### About this task
Give the data again exactly, stopping after the "Given: Select the 内容 inbox icon" line.

### Data to use

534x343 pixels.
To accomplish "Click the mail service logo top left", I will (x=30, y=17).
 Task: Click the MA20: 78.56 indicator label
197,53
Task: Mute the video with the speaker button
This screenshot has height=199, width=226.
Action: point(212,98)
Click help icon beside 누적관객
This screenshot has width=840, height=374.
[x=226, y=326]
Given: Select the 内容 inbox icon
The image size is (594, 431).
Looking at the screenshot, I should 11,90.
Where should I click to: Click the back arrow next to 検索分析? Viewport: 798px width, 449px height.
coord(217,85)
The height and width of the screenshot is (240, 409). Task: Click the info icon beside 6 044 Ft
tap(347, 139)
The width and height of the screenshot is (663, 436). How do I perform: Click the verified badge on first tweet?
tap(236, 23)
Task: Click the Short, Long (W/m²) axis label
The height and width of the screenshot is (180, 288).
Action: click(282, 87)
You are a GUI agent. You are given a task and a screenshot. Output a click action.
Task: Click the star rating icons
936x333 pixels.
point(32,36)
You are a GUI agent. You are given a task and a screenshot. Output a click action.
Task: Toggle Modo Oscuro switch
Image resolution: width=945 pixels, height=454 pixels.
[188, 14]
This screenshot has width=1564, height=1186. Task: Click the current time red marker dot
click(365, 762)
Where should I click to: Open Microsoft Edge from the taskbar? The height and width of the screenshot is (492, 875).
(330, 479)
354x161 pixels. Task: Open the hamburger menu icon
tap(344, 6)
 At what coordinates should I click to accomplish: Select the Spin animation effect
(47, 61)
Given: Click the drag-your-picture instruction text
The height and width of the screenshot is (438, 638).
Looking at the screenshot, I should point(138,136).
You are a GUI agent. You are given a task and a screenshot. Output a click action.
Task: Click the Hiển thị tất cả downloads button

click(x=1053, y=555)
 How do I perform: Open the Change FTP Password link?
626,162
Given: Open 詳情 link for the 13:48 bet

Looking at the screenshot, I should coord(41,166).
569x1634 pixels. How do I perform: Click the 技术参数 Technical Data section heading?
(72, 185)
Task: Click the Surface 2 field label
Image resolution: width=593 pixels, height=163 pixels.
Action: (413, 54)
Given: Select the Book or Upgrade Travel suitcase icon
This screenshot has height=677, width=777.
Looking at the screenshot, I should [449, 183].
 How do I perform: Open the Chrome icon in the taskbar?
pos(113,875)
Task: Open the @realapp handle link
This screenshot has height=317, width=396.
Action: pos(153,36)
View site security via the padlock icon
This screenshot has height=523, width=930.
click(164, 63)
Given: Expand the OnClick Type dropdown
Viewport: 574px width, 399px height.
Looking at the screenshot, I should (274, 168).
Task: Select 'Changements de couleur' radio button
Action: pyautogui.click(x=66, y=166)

### Exercise response
534x343 pixels.
To accomplish "Click the mail service logo top left", I will (x=30, y=17).
 Task: Click the MA20: 78.56 indicator label
197,53
Task: Mute the video with the speaker button
This screenshot has height=199, width=226.
Action: point(212,98)
Click help icon beside 누적관객
This screenshot has width=840, height=374.
[x=226, y=326]
Given: Select the 内容 inbox icon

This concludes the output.